Objective: To assess anaplastic lymphoma kinase (ALK) rearrangement detection with immunohistochemistry (IHC) and real-time polymerase chain reaction (RT-qPCR) in comparison with fluorescence in situ hybridization (FISH). Methods: Tumor tissue samples from 230 patients with advanced non-small cell lung cancer (NSCLC) were analyzed by FISH to detect ALK rearrangements. Additional IHC tests using 5A4 clone and RT-qPCR (variants 1 to 5) were performed in 63 and 48 patients, respectively. Results: Thirteen percent of FISH tests were not evaluable. From the remaining tests (n = 200), 18 (9.0%) were ALK positive (ALK(+)). ALK(+) patients were significantly younger at the time of diagnosis (below 55 y, 14.3% vs. 5.5%, P = 0.035), were light smokers (tobacco index < 10, 12.6% vs. 4.1%, P = 0.049), and presented adenocarcinoma with a mucinous component (30.8 vs. 8.0%, P = 0.007). When comparing FISH with IHC using a cutoff of 1 + or 2 +, and only 2 + staining intensity, the sensitivity, specificity, negative predictive value, and positive predictive value were as follows: 83.3%, 100.0%, 93.75%, and 100.0%; and 55.6%, 100.0%, 84.9%, and 100.0%, respectively.

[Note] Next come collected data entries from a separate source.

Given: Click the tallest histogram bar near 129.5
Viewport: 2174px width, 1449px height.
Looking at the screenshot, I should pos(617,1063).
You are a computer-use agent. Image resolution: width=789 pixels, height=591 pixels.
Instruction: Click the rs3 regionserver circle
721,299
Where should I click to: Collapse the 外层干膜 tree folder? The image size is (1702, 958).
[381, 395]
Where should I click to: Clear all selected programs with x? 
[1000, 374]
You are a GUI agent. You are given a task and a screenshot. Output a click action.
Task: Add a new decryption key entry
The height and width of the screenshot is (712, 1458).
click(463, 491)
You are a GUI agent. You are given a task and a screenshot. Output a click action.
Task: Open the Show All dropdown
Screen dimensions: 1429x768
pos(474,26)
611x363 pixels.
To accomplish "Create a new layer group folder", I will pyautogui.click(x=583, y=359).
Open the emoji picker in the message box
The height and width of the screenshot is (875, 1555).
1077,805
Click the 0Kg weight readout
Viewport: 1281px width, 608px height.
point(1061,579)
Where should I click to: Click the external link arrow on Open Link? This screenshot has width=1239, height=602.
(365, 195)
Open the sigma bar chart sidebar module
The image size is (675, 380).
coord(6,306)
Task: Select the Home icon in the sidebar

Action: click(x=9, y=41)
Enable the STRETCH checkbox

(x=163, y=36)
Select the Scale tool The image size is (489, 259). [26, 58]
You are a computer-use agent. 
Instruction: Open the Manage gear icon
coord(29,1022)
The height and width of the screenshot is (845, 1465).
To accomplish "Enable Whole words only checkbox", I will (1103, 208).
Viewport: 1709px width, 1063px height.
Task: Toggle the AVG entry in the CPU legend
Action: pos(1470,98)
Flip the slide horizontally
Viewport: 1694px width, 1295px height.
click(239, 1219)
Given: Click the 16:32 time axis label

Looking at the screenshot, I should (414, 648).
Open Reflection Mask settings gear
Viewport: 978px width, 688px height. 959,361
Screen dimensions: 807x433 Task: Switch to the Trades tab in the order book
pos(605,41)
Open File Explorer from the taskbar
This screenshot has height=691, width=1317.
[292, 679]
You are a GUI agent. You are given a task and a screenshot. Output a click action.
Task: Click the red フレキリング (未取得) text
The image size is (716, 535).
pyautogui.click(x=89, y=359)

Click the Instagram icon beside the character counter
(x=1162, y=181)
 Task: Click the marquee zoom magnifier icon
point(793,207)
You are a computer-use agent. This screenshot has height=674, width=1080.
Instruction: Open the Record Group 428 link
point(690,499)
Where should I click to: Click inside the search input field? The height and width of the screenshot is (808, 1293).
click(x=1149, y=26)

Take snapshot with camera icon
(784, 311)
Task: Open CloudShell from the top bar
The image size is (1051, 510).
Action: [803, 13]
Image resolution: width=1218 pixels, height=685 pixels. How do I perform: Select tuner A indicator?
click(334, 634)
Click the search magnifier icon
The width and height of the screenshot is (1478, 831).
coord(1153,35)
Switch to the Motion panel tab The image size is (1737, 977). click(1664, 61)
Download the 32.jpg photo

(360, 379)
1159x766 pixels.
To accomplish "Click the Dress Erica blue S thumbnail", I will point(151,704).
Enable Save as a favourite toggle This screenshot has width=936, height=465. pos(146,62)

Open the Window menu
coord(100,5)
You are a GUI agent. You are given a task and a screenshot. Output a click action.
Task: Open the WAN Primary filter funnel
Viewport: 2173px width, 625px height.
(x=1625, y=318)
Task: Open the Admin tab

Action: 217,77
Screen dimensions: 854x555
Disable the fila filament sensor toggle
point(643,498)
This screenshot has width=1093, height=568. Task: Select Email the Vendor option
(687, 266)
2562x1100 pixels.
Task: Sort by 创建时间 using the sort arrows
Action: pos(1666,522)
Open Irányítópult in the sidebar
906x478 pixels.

For RT-qPCR, these results were 55.6, 100, 90.7, and 100.0%, respectively. Conclusions: Our results suggest that RT-qPCR is an inadequate initial test for detecting ALK-positive lung cancer. IHC is highly useful as an initial screening test for ALK rearrangement detection in NSCLC. These results contribute to the medical literature on the establishment of IHC as a standard diagnostic test for ALK rearrangements in NSCLC.